#4: writing as a place
a small collection of flash fiction resources, and file cleanup as care for your writing
Hi there! 🍀 I’m Catherine. You’re reading Process Notes, where I share notes about the writing process—a combination of making, reading, and thinking. If that’s not your cup of tea right now, you can scroll down to the bottom and click “unsubscribe.”
Hi friends and readers,
I hope you’re enjoying your Saturday, wherever you are! I’m getting ready to watch the Olympics nonstop for the next two weeks and savor the limpid weeks of August — letting the rest of the summer stretch long and lazy before the frenzy of fall.
Since my last note:
I revised a flash fiction piece
I cleaned up my writing files, and reflected on how I want to engage with my novel
🎨 Making
I’ve been pushing myself to write more flash fiction and poetry this year, as a counterbalance to all the time I spend immersed in the world of my novel. It’s been a good learning experience. Flash marries extreme constraint (100, 500, 1000 words) with extreme freedom (in those 100 words, you can do pretty much whatever you like). In this changed context, I can’t rely on the usual writer’s “moves” that I’m leaning on in my novel. I have to create new ones, and it takes a lot of iterating! This week I completed a second draft of a flash piece that, for only being 400 words, has taken me weeks to get right.

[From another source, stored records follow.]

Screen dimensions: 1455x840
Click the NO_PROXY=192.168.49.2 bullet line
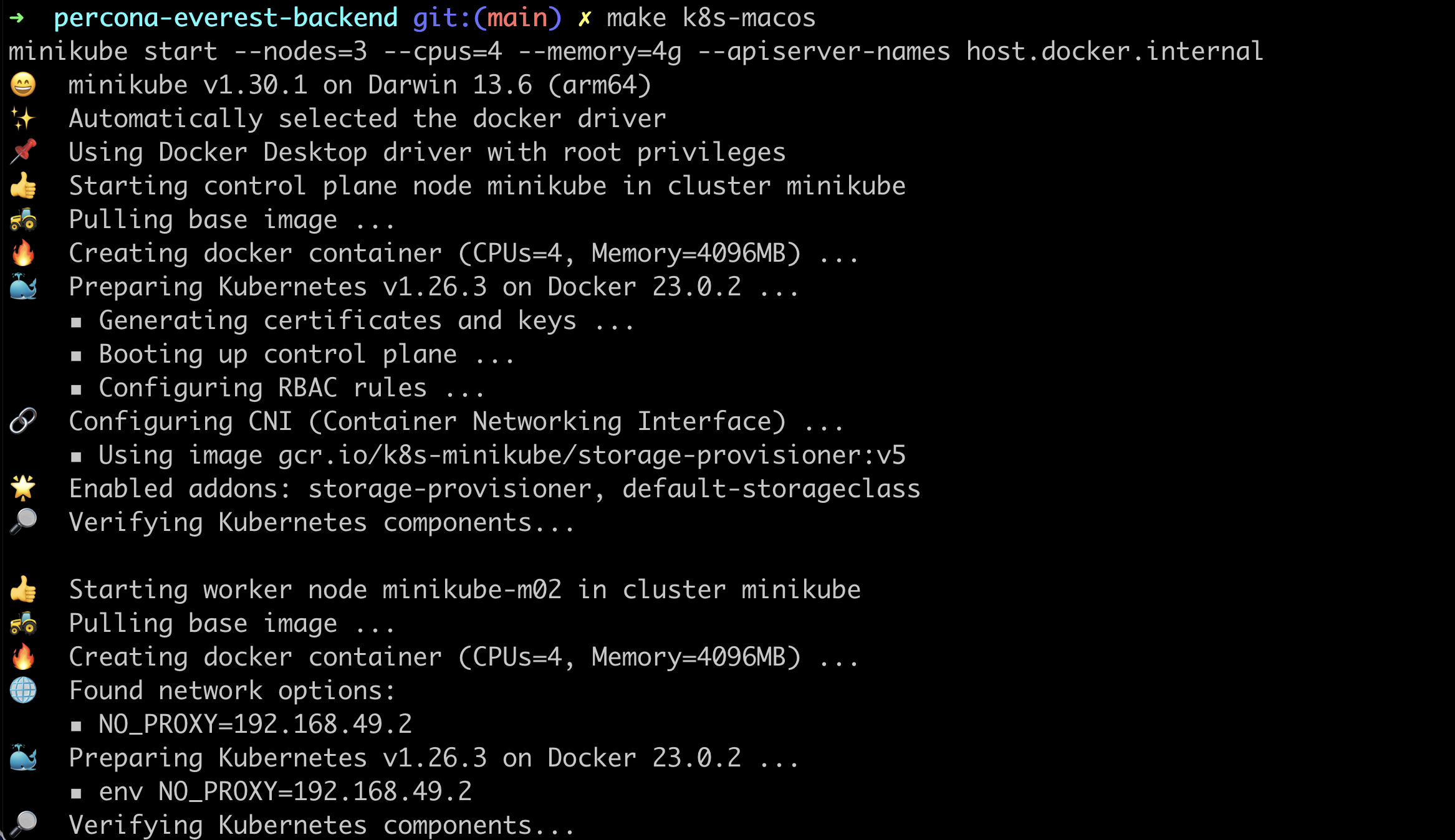(241, 724)
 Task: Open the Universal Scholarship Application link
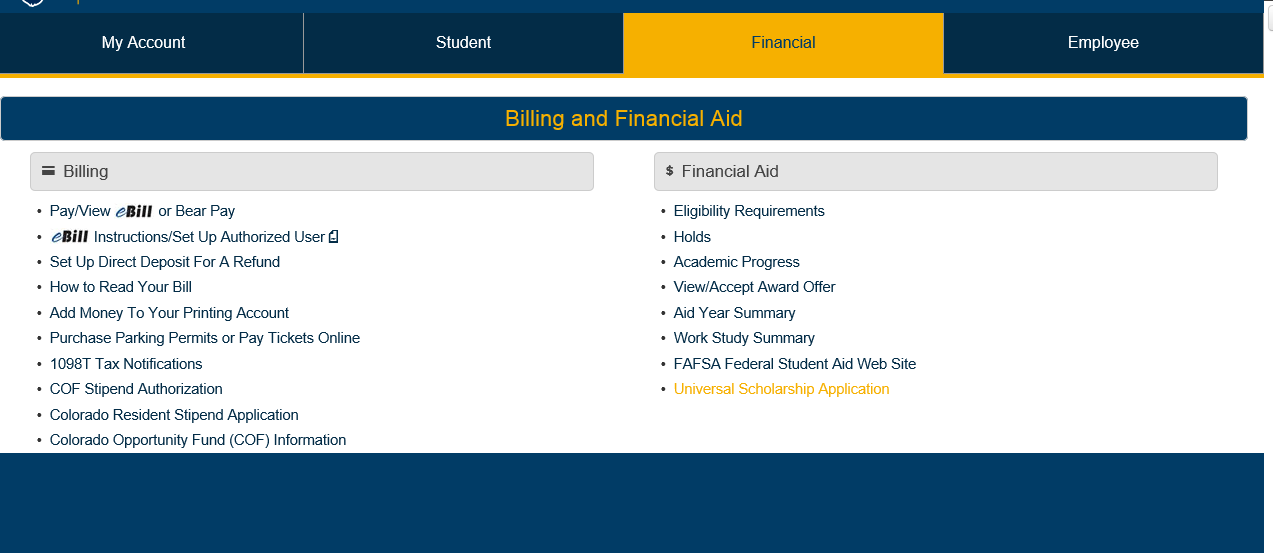(781, 389)
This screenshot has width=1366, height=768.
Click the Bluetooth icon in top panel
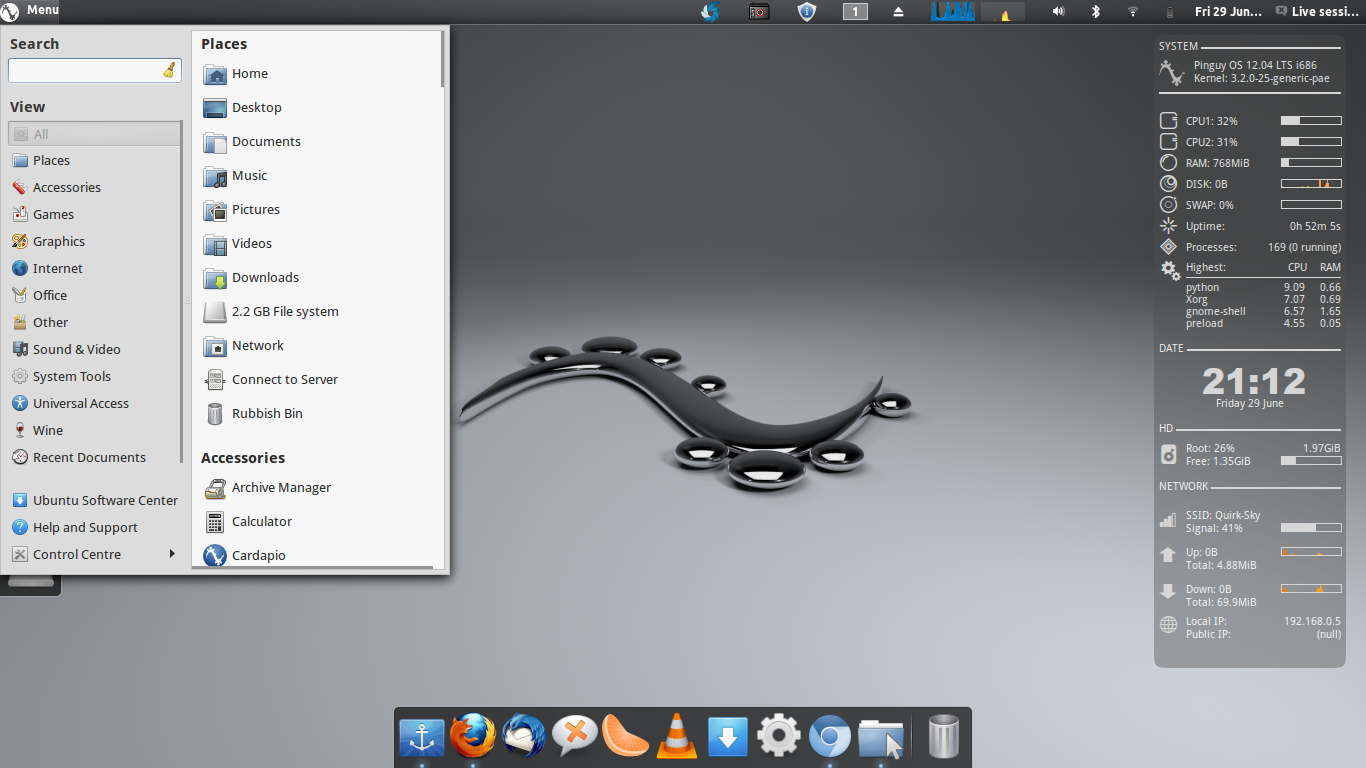[1095, 12]
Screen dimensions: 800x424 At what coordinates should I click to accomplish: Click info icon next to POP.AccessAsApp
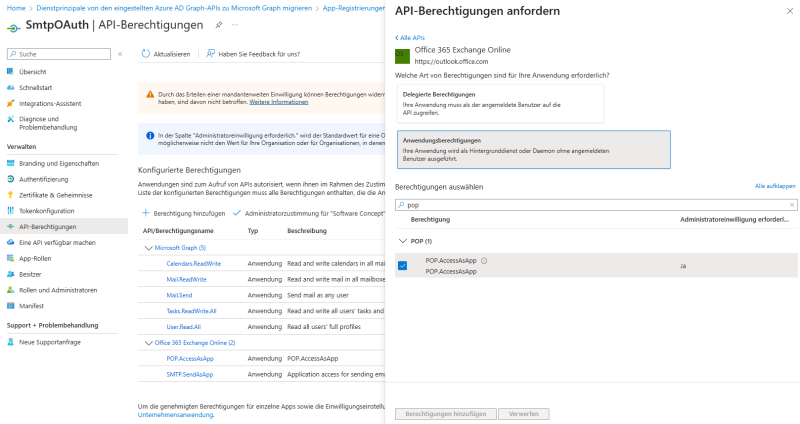[484, 261]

A few flash resources I’ve been finding helpful:
“Smash Your Flash” newsletter course, by Jo Gatford for Chill Subs/Forever Workshop
“The Art of Flash Fiction” newsletter by Kathy Fish
The Art of Brevity by Grant Faulkner
Reading the archives of Smokelong Quarterly
💭 Thinking
I also spent some time last week cleaning up the Scrivener file that contains my novel draft. Scrivener is a word processor designed for writers. Rather than keeping your novel in one, linear document (like in Word), the Scrivener interface is a main “binder” that holds dozens of smaller sub-files, which have their own title, synopsis, metadata, and so on, and which can be rearranged easily. These files had gotten out of hand. “File cleanup” may sound like drudgery, but I enjoyed it, much in the same way that I can enjoy tidying up the house on a Sunday morning. I put good music on in the background. I dusted off old notes. I rearranged files that had slipped into clutter after weeks of writing. The act of making my space nice—a nice place for me to write and think—was itself a form of pleasure.
The writing world can be tyrannically focused on output. How much have you published? How many words did you write today? How many chapters do you have completed? The idea of my novel not as a thing whose progress to completion I measure, but as a place I go to explore and create, intrigued me.

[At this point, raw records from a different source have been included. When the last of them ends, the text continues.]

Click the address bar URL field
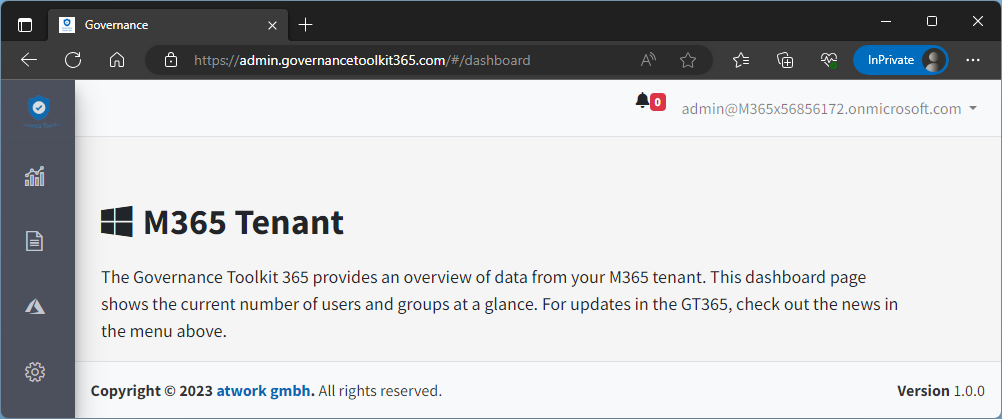1002x419 pixels. pyautogui.click(x=400, y=60)
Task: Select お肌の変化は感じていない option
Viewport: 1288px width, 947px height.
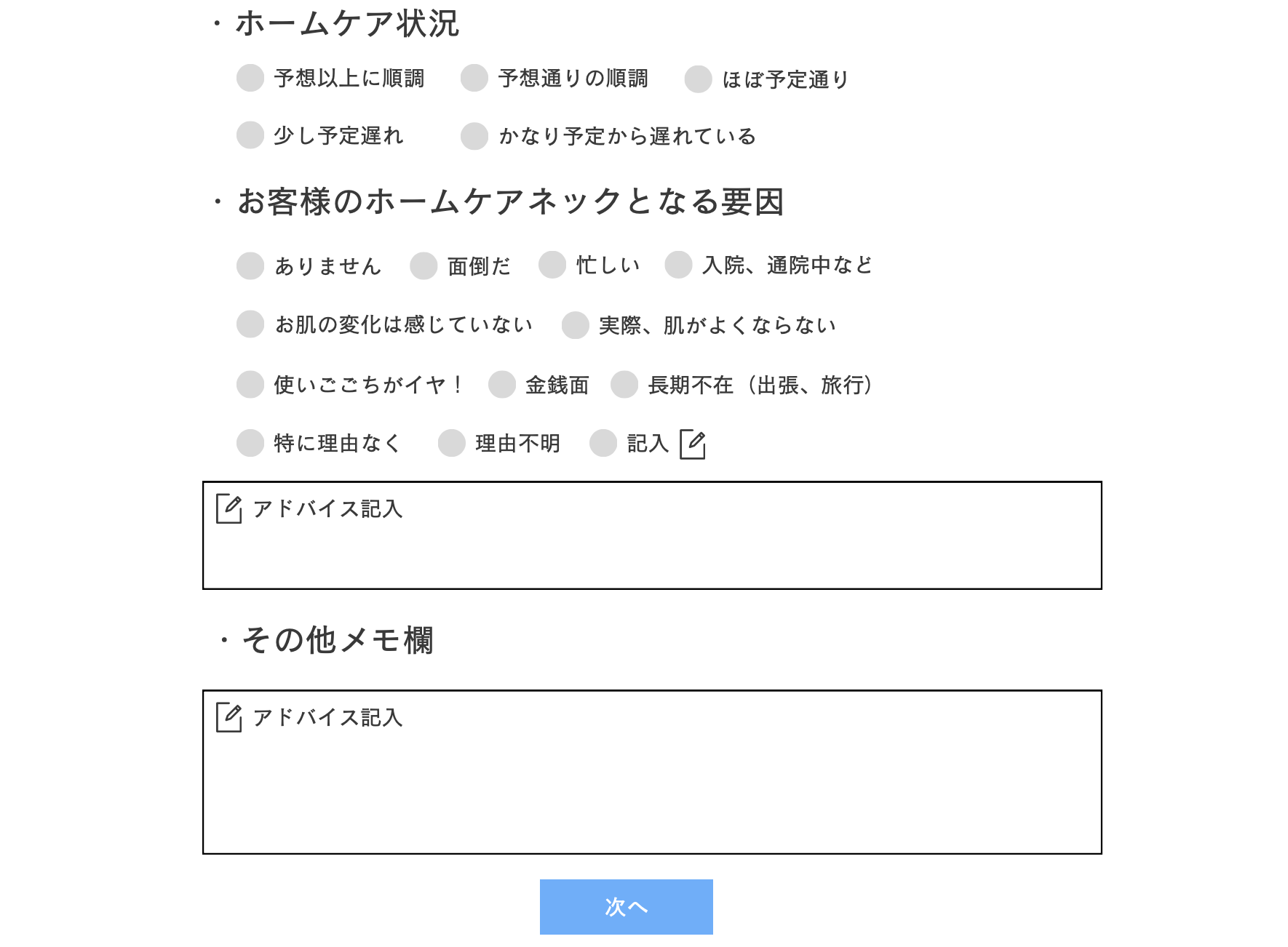Action: [250, 324]
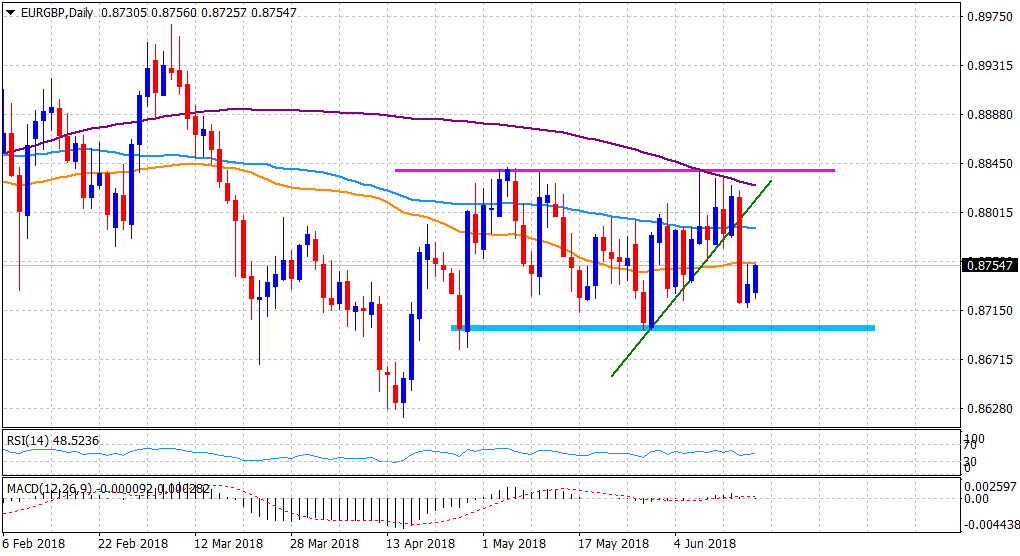Click the current price tag 0.87547
The width and height of the screenshot is (1020, 556).
click(988, 265)
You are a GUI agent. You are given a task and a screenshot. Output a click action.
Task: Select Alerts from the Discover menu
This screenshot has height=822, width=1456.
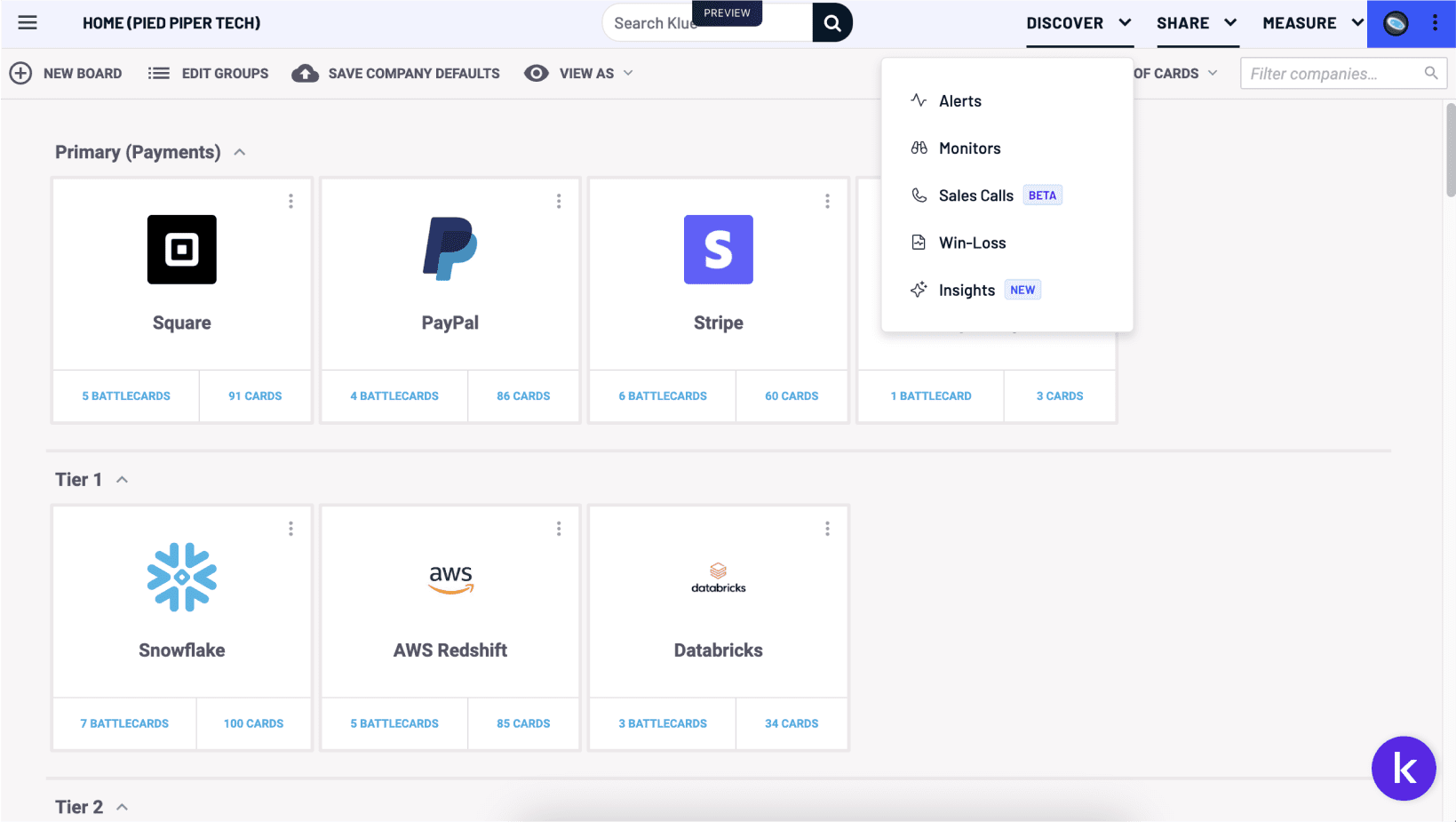(x=959, y=101)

How would I engage with my novel differently if I thought of it like a place that I steward and care for? I came up with a few notes:
I take time to clean up my messes, organize my files, label things with metadata, because it’s a form of showing attention and care towards this space.
I approach my writing gently, with care and intention, assembling my tools and ingredients, ready for the day ahead.

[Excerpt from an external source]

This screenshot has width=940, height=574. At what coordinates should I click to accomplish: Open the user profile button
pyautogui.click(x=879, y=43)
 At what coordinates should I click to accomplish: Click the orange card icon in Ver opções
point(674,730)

I treat the place gently. I respect my ideas. I tend to the novel like a garden or a baking project, understanding that the act of showing up to the novel and tending to the novel is what will be transformative (vs. the specific output/commodity that is produced).
I’m thoughtful about who I bring into this place (e.g., who I ask for feedback) because I understand it is also a fragile ecosystem (the ecosystem that allows me to keep staying here without getting scared off by my own doubts).
I’m still refining this and want to put it into a more solid form, but think it may be a helpful reframe for me—for the novel but also any kind of artistic practice.
Take care, and thanks for being here!